▶ **Written tasks**:
1. Please list every person named in the post about Richard Dawkins below, including its byline.
2. Answer these questions from the post about Richard Dawkins below.
(a) Where did the writer first hear about the book?
(b) Which two things does the writer say people know he is?
(c) What date does the post carry?
3. In one to three sentences, explain why the writer of the post about Richard Dawkins below reads a book by an atheist.

━━━ Extract

What Atheist Richard Dawkins can teach us about Christmas.

Dr. Domenic Ruso
6 min readDec 20, 2019

Whether you agree with him or not, Richard Dawkins is one of the most influential atheists of our time. His strong stance against religion coupled with his years as a respected scientist make him someone I try to learn from. This always comes as a surprise to people who know I am a Christian and a pastor. As you might imagine, I often get the question

‘Why would a pastor who believes in God read a book by an atheist?”

While I don’t have an exact answer, I often try to remind people that the humility modeled by Jesus requires his followers to try to understand other people’s perspectives even those we may disagree with. It is for that reason that I recently read Dawkin’s newest book entitled Out Growing God. Strategically, put out right before the Christmas holidays. Well played!

OUTGROWING GOD

I first heard about the book on the Joe Rogan Podcast. Rogan is a wonderful interviewer. He often probes his guests with questions that get to the heart of an issue in an age of simplistic reactions. As part of their discussion, Dawkins shared some key ideas that he develops in the book. Throughout the podcast, and his book, he makes it clear that, for him, societal progress requires people shed their foolish beliefs in God(s).

━━━━━━
━━━ Raw data

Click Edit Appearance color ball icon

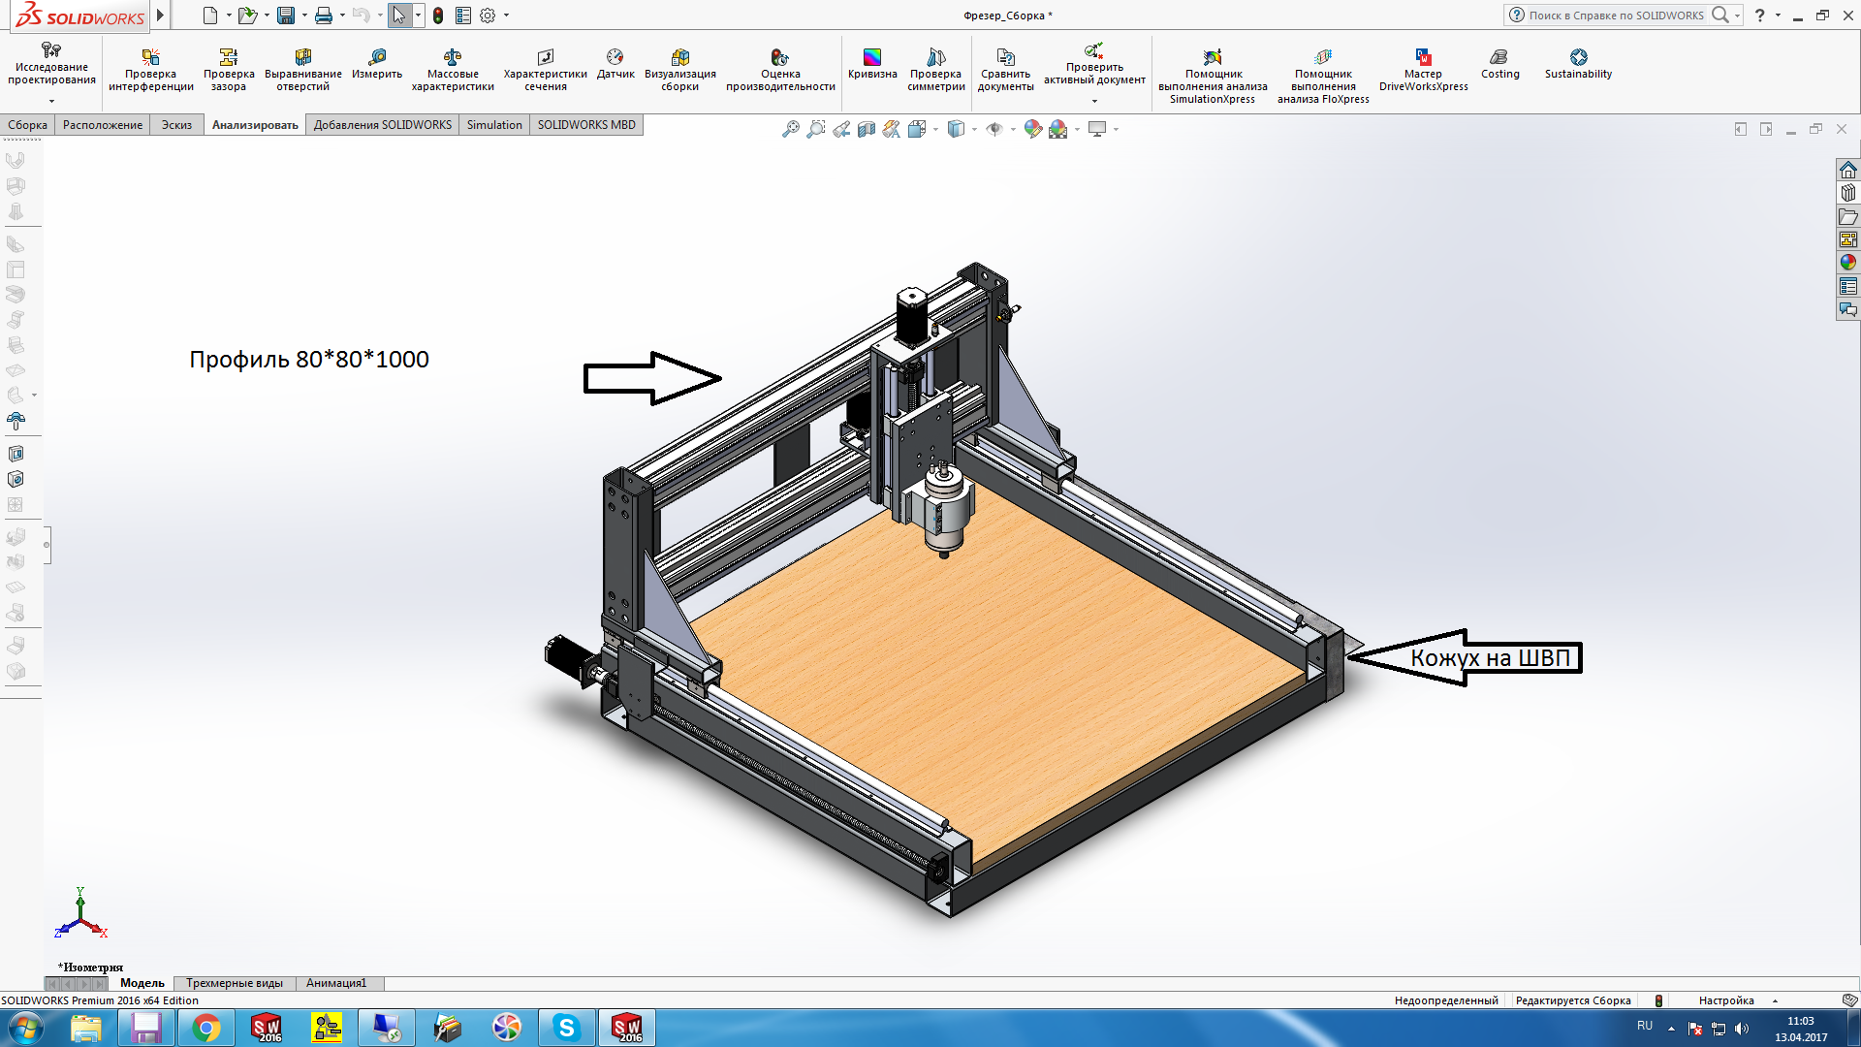click(x=1032, y=129)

━━━━━━

▶ **Task-by-task answers**:
1. Richard Dawkins, Domenic Ruso, Jesus, Joe Rogan

2.
(a) On the Joe Rogan Podcast.
(b) A Christian and a pastor.
(c) Dec 20, 2019.

3. The writer says that the humility Jesus modeled requires his followers to try to understand other people's perspectives, even ones they may disagree with. He gives this as the reason he read Dawkins's newest book.